The next step was to see if the issue persisted if I did the installation natively (a.k.a. not via Docker), and surprisingly, the issue was no longer there. Same system hardware, same host Linux distro, and same Cloudflare config. No matter if there was a node created or not, or if the created node was online or offline, the panel was responsive just like I had experienced previously when hosting Panel v1.6.6 via Docker about a month ago.
Both me and OP seem to proxy our Panel installations via Cloudflare. I can confirm that my configuration for my domain over at Cloudflare has not changed in the past few months (except DNS records), so it shouldn't be anything on Cloudflare's end—unless they've gone ahead and slowly rolled out changes to customers without making any sort of announcement of said change.
Trying to run the Panel both proxied and as "DNS only" via Cloudflare shows no difference for me at least—the issue is still there. This is something I tried both when doing the installation via Docker and the natively on the host system itself.
@DaneEveritt any news on this case?
I believe based on some testing as provided above, I am having these issues as well. Currently I have one node down (planned) and my panel has come to a crawl. Earlier this week I was experiencing the same thing but after my other node that was down (planned) came back, it worked flawlessly again.
This applies to me. Panel is behind Cloudflare. Nodes are accessible directly. Though I don't think that it is Cloudflare's issue as I was experiencing this behaviour when I ran panel w/o CF a couple of versions ago
This happens to me even when everything is not on CloudFlare, and the offline node has a lot of servers and you've toggled the view all servers button.
Any updates on this? I don't have the option of not using cloudflare due to frequent DDoSing, and this bug makes ptero neigh unusable whenever I forget to renew a cert on one of my boxes.

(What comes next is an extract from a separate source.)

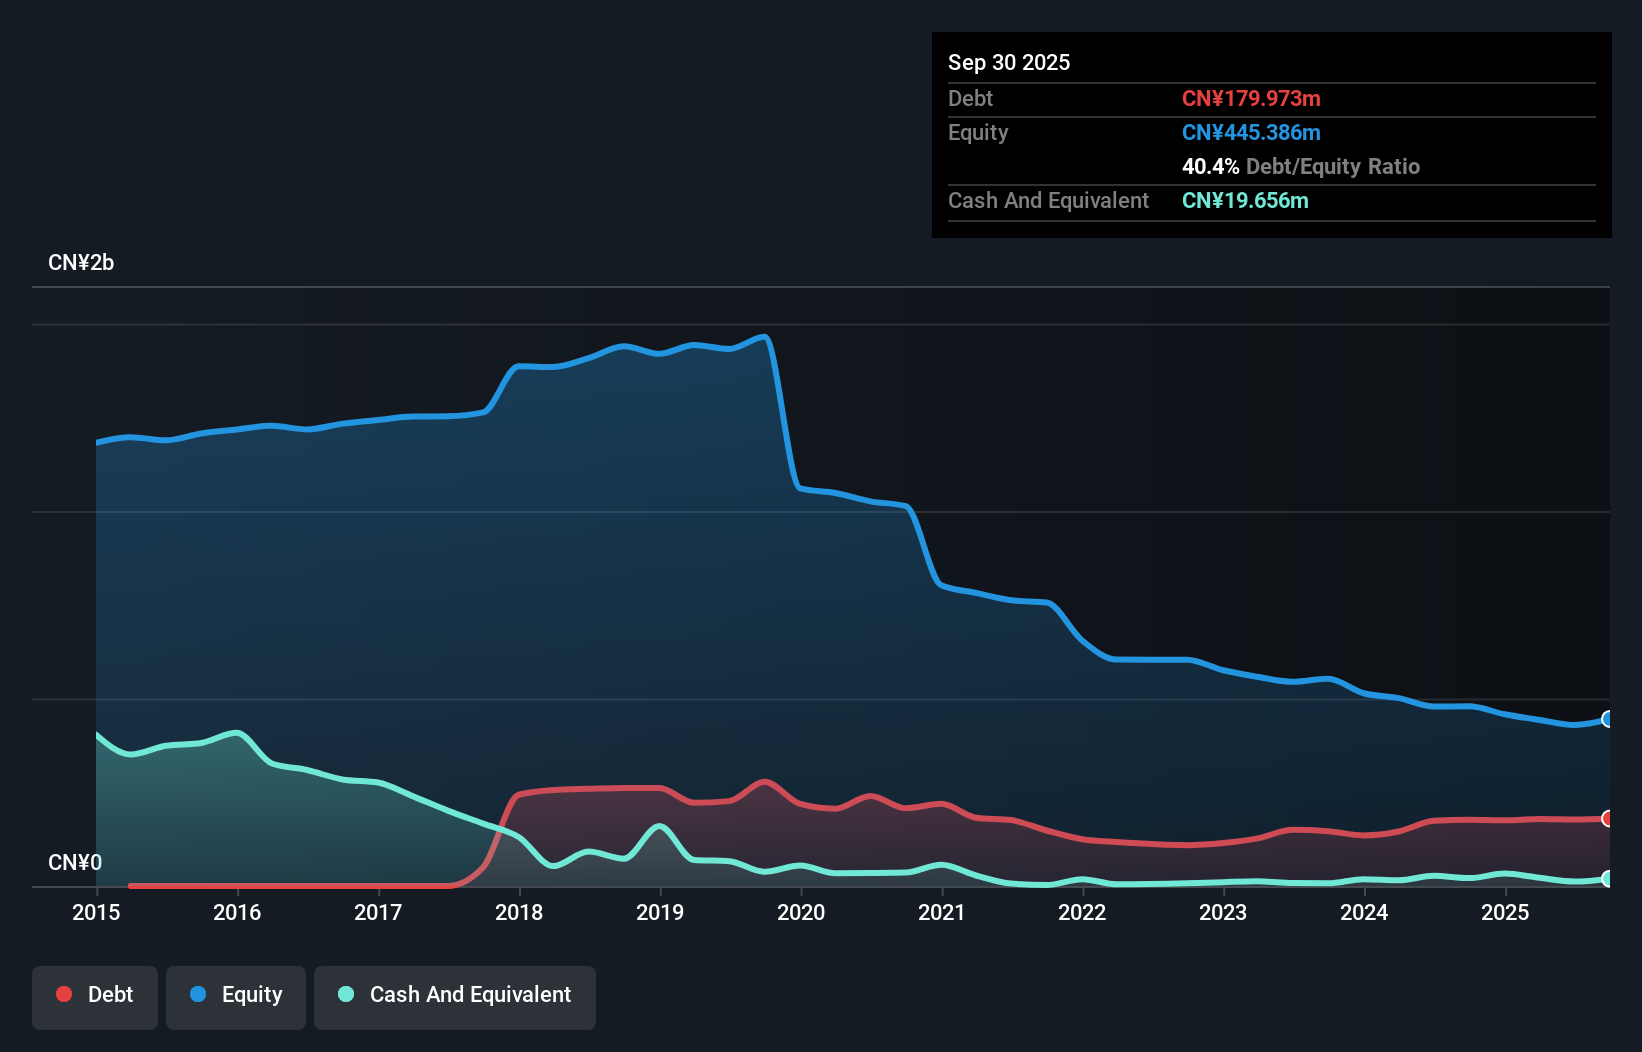The height and width of the screenshot is (1052, 1642).
Task: Click the 2023 x-axis label
Action: [x=1223, y=912]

Any updates on this? I don't have the option of not using cloudflare due to frequent DDoSing, and this bug makes ptero neigh unusable whenever I forget to renew a cert on one of my boxes.
While not able to respond on the specific question, Highly recommend setting up certbot with autorenew for your certs so you don't have to manually renew them each time.
Any updates on this?
Same problem here, using Cloudflare too